Even though school is back in session and the calendar reads September, it’s actually not too late to do something fun—and financially smart, too. I’m talking about taking a true end-of-summer getaway. Now, before you think that the time for a summer vacation is over, consider that the summer season actually officially ends September 30, giving you a few weeks to squeeze in a last-minute trip or long weekend at bargain basement rates.
Many people underestimate “the power of a weekend getaway in September,” says travel guru, author and MochaManual.com “mom blogger” Kimberly Seals Allers. “But a lot of great deals are available from now until September 30th.”
The reason deals currently abound—from San Francisco to Washington D.C. and all points in between—is because hotels, restaurants, airlines and others travel-related businesses are eager to attract customers during what is traditionally a slow season. So if you have even a wee bit of flexibility in your schedule, that makes the last few weeks of September a prime time for discounted travel.
For a girlfriends’ getaway, individuals with kids, or people with an interest in African-American history, Allers recommends the Orlando, FL region as a prime destination worth considering. Right now, the city of Orlando is pulling out all the stops to lure visitors, by packaging everything from 50% off hotel rates to sweet food deals to steep discounts on attractions and local points of interest. A full list of “2nd Summer” travel deals can be found at VisitOrlando.com/deals.
Beyond Orlando’s well-known theme parks, Allers says the eco-tourism side of the area is sure to be a hit with children of all ages, especially activities like zip lining at Gatorland, learning about birds at a local aviary, or taking an airboat ride to the Florida everglades to enjoy nature.

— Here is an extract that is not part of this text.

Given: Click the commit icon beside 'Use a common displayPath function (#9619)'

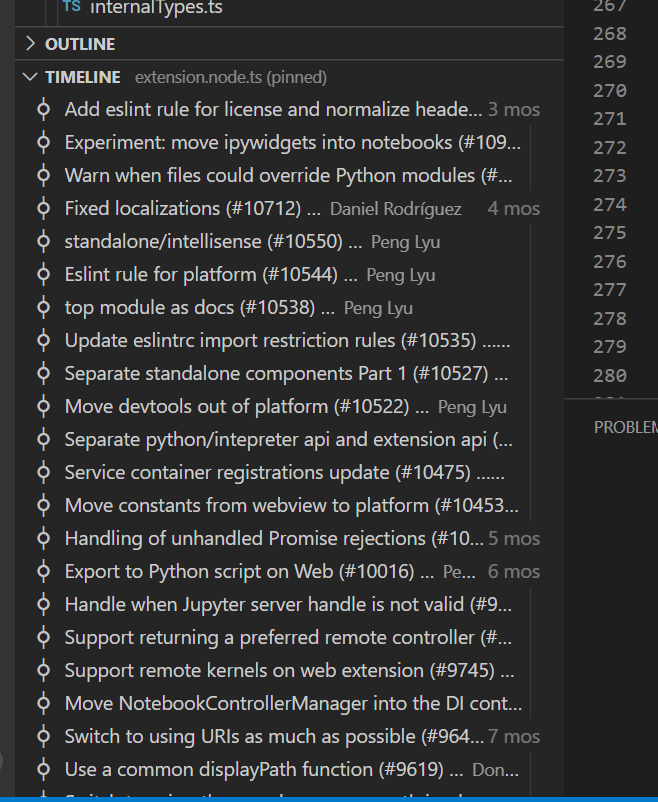Looking at the screenshot, I should coord(42,769).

In July, Allers took her own daughter Kayla, 11, and her son Michael, 7, to these places and the kids had a blast. The family also went to the Kennedy Space Center, a short drive from Orlando, and had a meet and greet with an astronaut.

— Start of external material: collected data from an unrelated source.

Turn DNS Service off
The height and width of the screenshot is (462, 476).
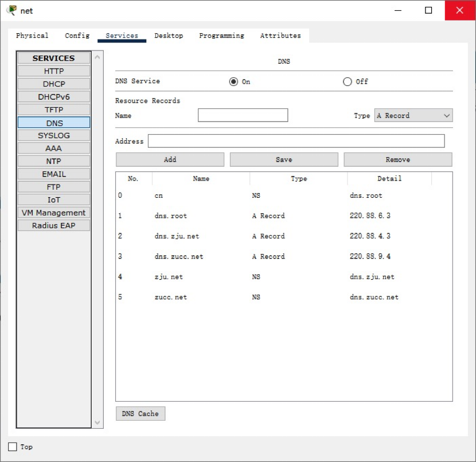coord(347,81)
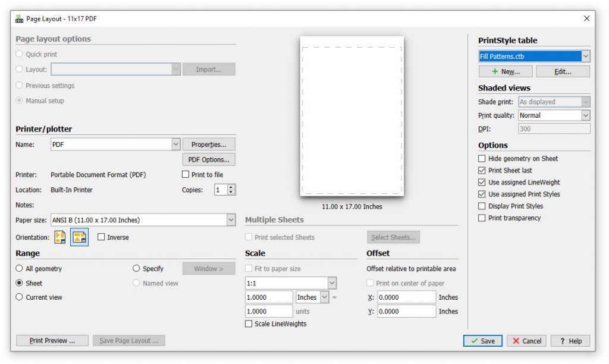609x364 pixels.
Task: Click the question mark Help icon
Action: (x=561, y=341)
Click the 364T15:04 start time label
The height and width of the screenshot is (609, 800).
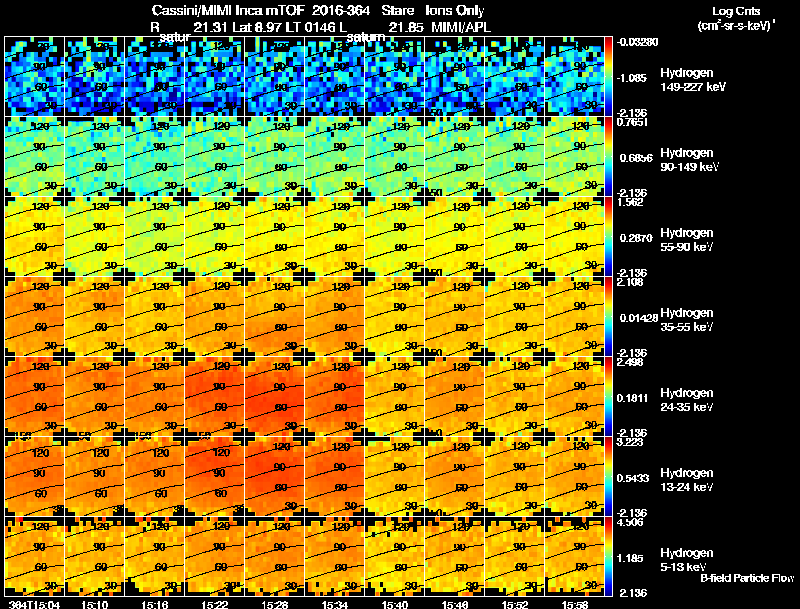click(x=34, y=604)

Orlando shopping and restaurants will be a draw for friends traveling together, Allers adds, noting that in Orlando, September is “Magical Dining Month,” so more than 60 restaurants are offering three-course, prix fixe dinners for a wallet-friendly price of $30.
For a bit of Black culture in Orlando, there’s the legendary Wells’ Built Hotel, which was the only place in the area that African-Americans—including the likes of Ella Fitzgerald, Thurgood Marshall, and Jackie Robinson—could get lodging during the era of segregation. Right outside of the city, as well, is the historic town of Eatonville, “where a welcome tour shows you a lot of historical significance about this place, which was the first municipality in the U.S. to be incorporated by Blacks,” Allers says. Eatonville is also the hometown of Zora Neale Hurston—a festival in honor of the writer is held annually and The Hurston Museum showcases the work of Black artists every year, starting with an exhibition season that is free to attend and kicks off each September.

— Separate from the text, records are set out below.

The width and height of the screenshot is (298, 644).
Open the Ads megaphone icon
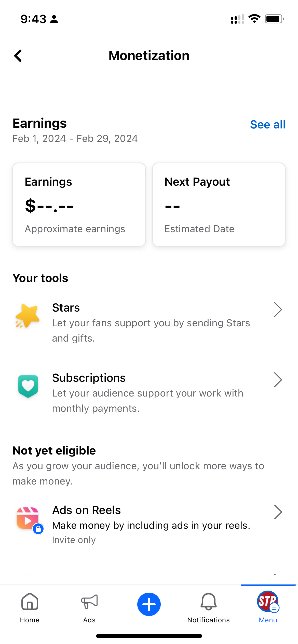[x=89, y=602]
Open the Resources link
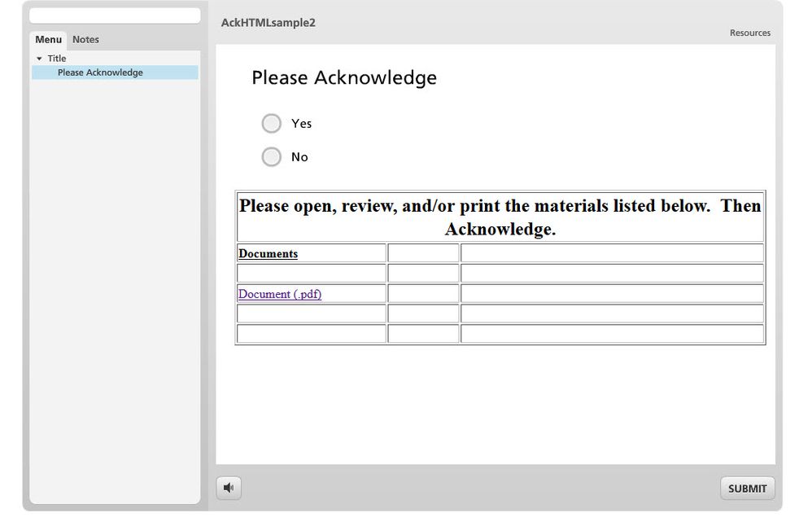The height and width of the screenshot is (522, 812). pos(749,33)
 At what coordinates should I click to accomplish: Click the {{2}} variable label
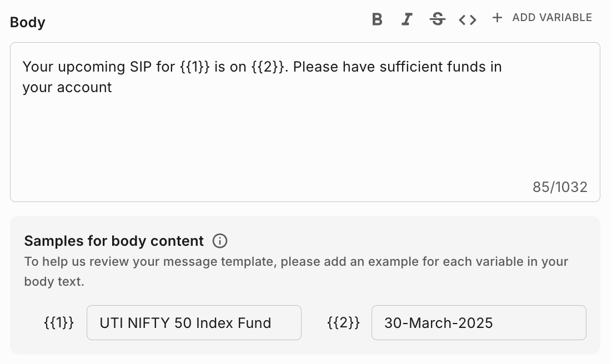(x=343, y=322)
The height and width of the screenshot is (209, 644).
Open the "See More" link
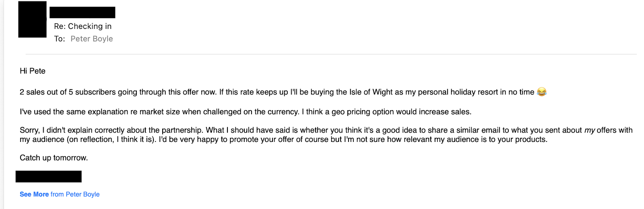[34, 194]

If Florida is too far, “think about a destination that’s drivable,” Allers suggests. “Traveling can give your kids a great experience and if you can get one or two mini breaks in, it really helps the school year move along—and pretty soon it’ll be time for winter break.”
In the meantime, if your getaway gives you a break without breaking your budget, consider yourself lucky—and financially savvy, too—as you enjoy one last summer hurrah.